Ketika Hem melihat rekannya mulai mengenakan peralatan larinya, ia berkata, “Kamu tidak serius akan berlarian di dalam labirin lagi kan? Mengapa tidak menunggu saja di sini bersamaku sampai mereka me­naruh Cheese lagi di sini?”

“Karena, kamu tidak memahaminya,” kata Haw. “Aku sebenarnya juga tidak ingin kembali ke sana, Namun sekarang aku sadar mereka tidak akan pernah mengembalikan Cheese yang lalu ke sini. Inilah saat­nya menemukan Cheese baru.”

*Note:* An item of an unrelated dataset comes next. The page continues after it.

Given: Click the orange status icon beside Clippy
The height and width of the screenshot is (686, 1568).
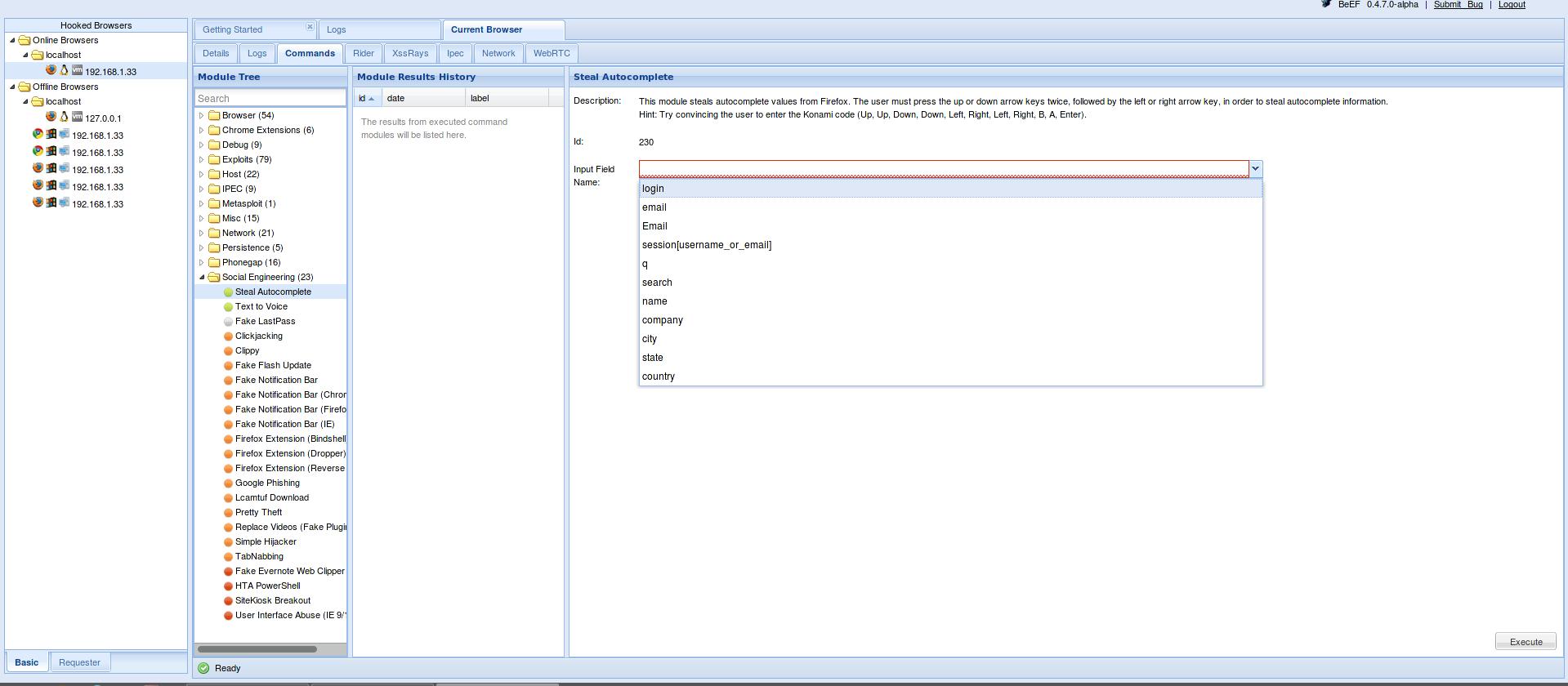Looking at the screenshot, I should click(x=228, y=351).
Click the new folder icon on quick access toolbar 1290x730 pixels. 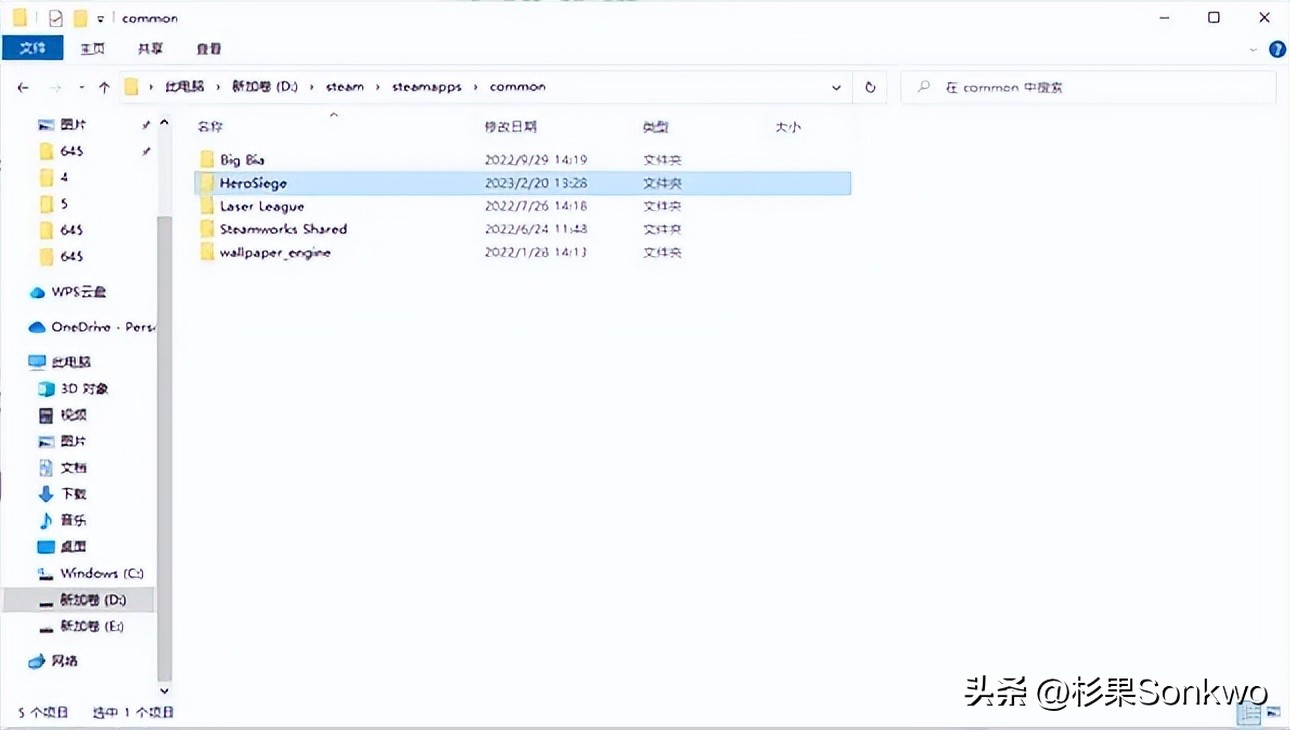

Hem membantah, “Tapi bagaimana jika di luar sana juga tidak ada Cheese? Atau kalaupun ada, tapi kamu tidak bisa menemukannya?”

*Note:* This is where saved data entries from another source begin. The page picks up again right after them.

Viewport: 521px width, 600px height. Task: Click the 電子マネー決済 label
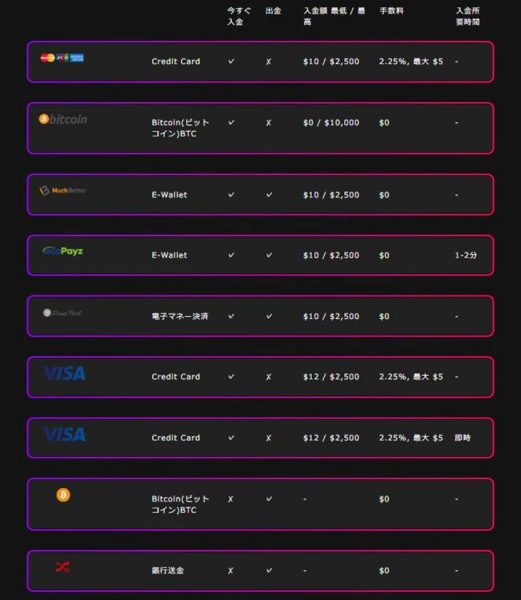[x=180, y=316]
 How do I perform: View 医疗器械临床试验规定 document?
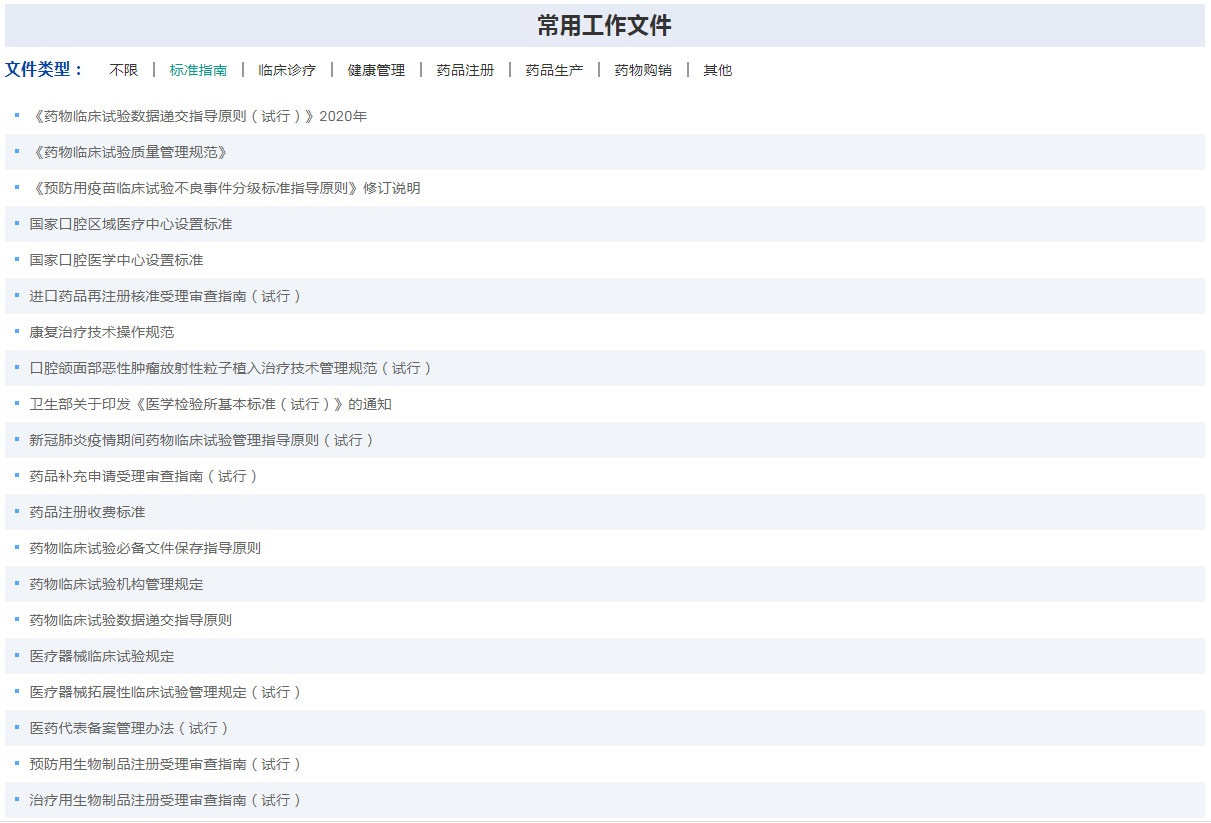point(102,656)
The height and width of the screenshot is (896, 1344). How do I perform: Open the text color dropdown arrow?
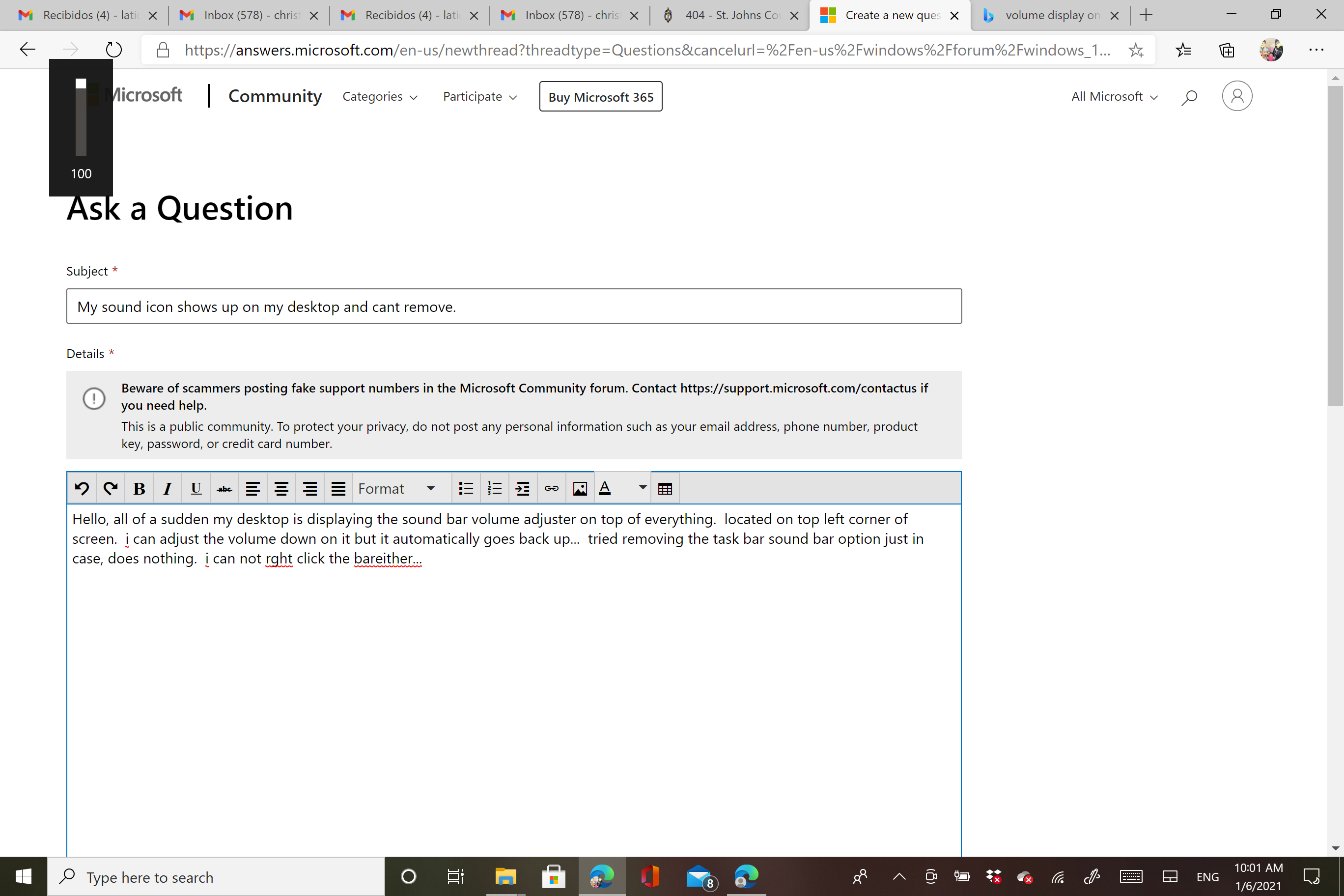pyautogui.click(x=643, y=487)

“Aku tidak tahu,” jawab Haw. Ia sudah menanya­kan pertanyaan yang sama kepada dirinya sendiri berkali-kali dan merasakan ketakutannya muncul kembali. Ketakutan yang membuat ia berada di tempat yang sama sampai saat ini.

Ia bertanya kepada dirinya sendiri, “Di manakah kesempatan yang lebih besar untuk menemukan Cheese, di sini atau di dalam Labirin?”

Ia membayangkan sate gambar dalam angannya. Ia melihat dirinya sendiri keluar dari Labirin dengan senyum di wajahnya.

Meskipun gambaran itu mengejutkannya, namun hal itu membuatnya merasa lebih baik. Ia melihat diri­nya tersesat berkali-kali di dalam Labirin, namun cu­kup percaya diri bahwa akhirnya ia menemukan Cheese baru di luar sana bersamaan dengan hal-hal baik yang menyertainya. Ia mulai mengumpulkan keberaniannya.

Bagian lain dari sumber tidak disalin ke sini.